Ce n'est pas nous qui décidons dans notre cabinet: «Je veux que telle figure soit ainsi»; mais c'est la figure qui répond à notre évocation, à notre curiosité, à nos soins, et nous récompense finalement par son aveu: «Voilà toutes les diverses faces que j'ai.» Nous ne sommes tout à fait maîtres ni de nos personnages ni de notre roman. S'il est vrai que notre cœur, nos sens et notre esprit les pénètrent, s'il est vrai qu'il n'y a point, à proprement parler, de littérature impersonnelle, il ne l'est pas moins que ce rudiment de notre personnalité échappé de nous et gagnant nos fictions n'est en somme que la qualité particulière de notre intuition d'une réalité étrangère à nous. Là, peut-être, se concilient et le caractère «objectif», comme on dit aujourd'hui, des œuvres qui ne sont pas pur lyrisme, et cette direction, sensible en toutes les belles œuvres, intérieure et voilée souvent plutôt qu'ostensible, et qui est moins le résultat d'une délibération que l'ordre secret du génie.

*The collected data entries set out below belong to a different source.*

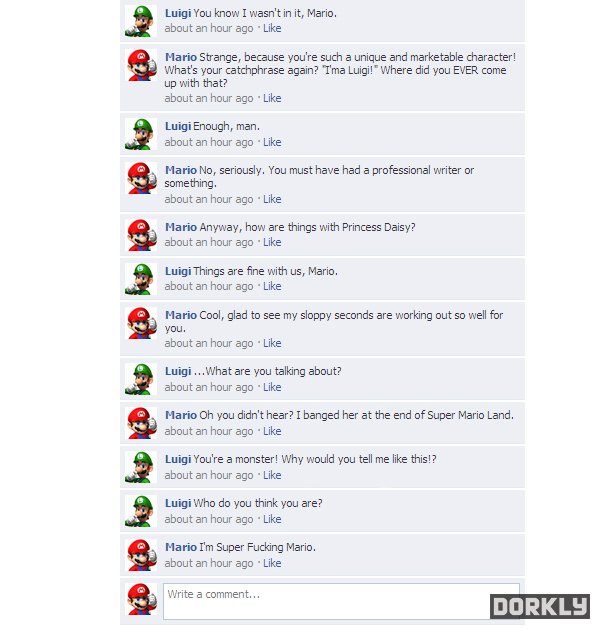The width and height of the screenshot is (600, 629).
Task: Like Mario's "Strange, because" catchphrase comment
Action: click(272, 98)
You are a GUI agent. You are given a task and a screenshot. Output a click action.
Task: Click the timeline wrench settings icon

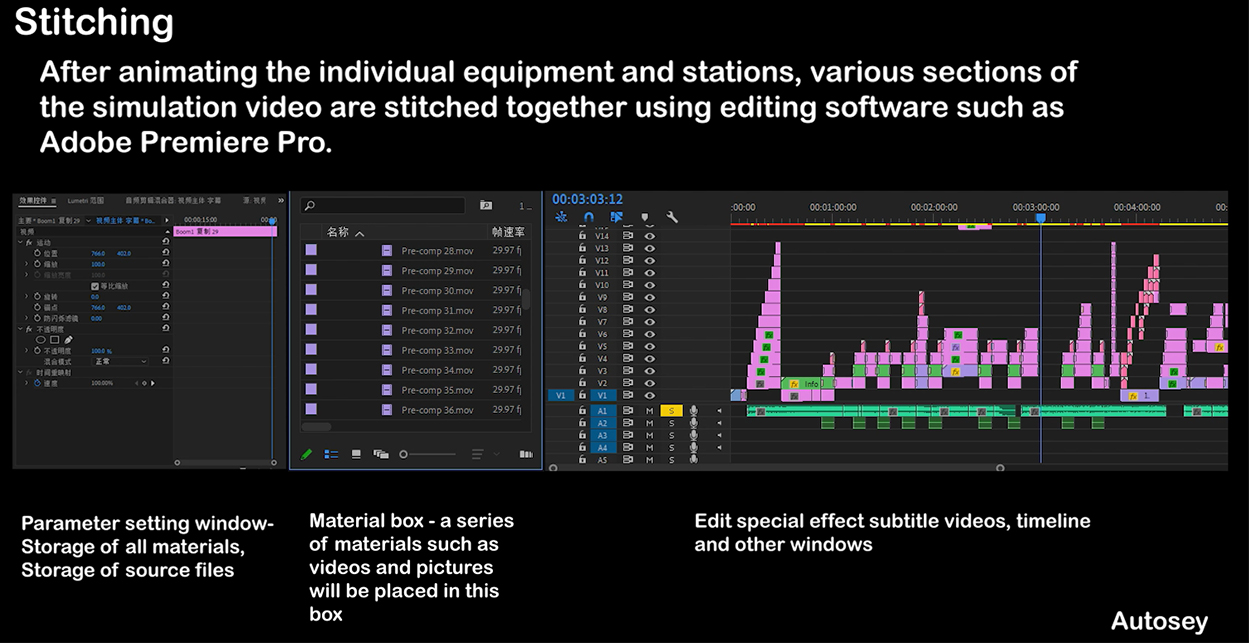pyautogui.click(x=672, y=217)
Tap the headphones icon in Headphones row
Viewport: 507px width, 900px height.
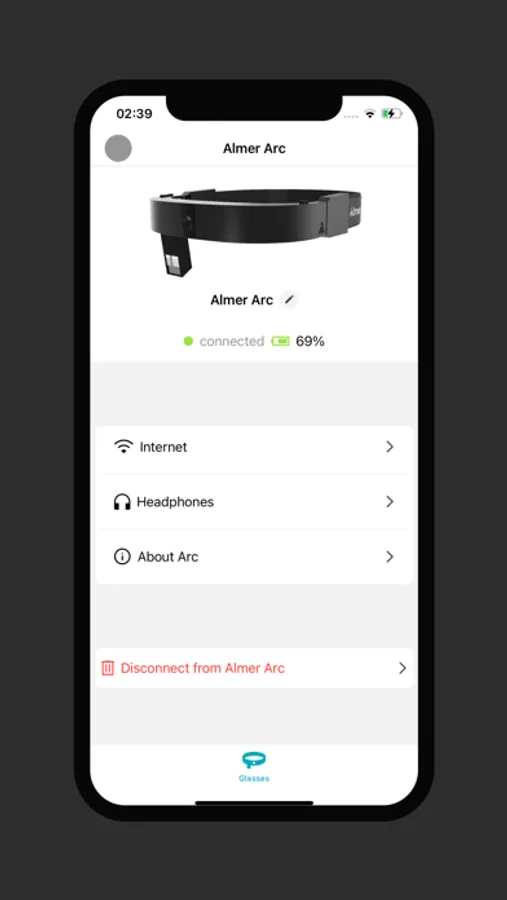coord(122,502)
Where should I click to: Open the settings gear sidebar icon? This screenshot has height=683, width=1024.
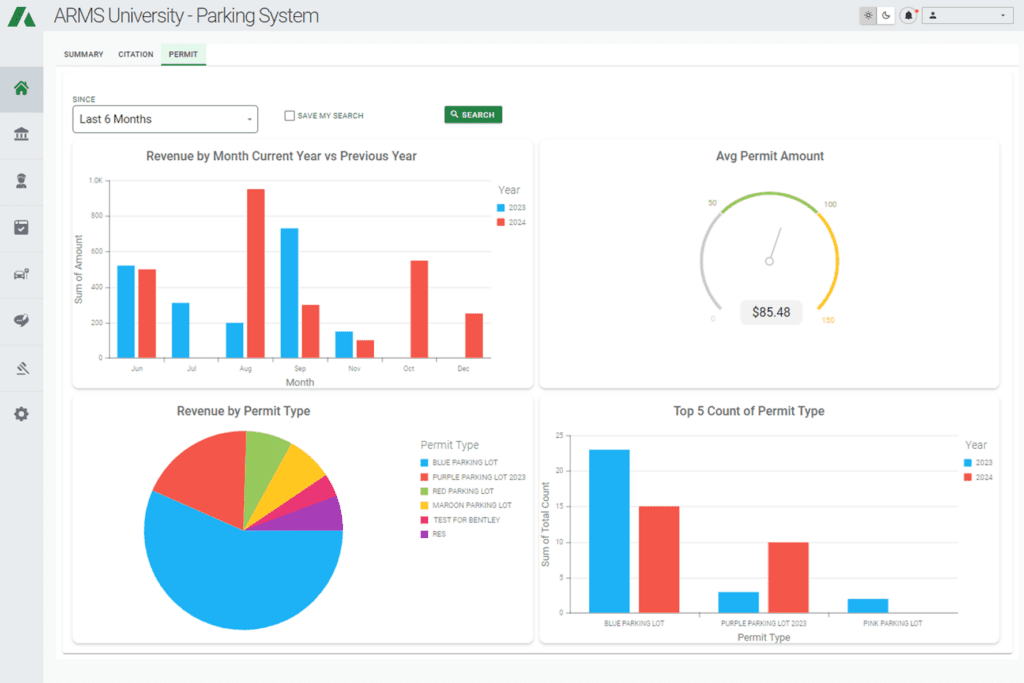pos(21,413)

Ma conviction est que le romancier, en donnant son avis personnel sur le sens des tableaux de mœurs qu'il peint, rétrécit son art, et j'oserai même dire qu'il en peut fausser l'élan et diminuer la portée qui parfois dépasse l'intention et vaut mieux qu'elle.

Un roman est un miroir magique où la vie, trop vaste pour la plupart des yeux, vient se refléter en un raccourci saisissant. Que le romancier ait le pouvoir de faire apparaître cette image, c'est assez. A elle de parler. Je pense que, si l'on y tient, une morale plus forte que celle qui serait voulue par l'auteur se dégage du tableau condensé de la vie qu'un écrivain doué nous présente; et les conclusions laissées libres et pour ainsi dire en suspens au bord de l'abîme sont d'un retentissement autrement prolongé dans toutes les régions de l'homme, que celles mêmes dont un penseur sait trouver la formule lapidaire.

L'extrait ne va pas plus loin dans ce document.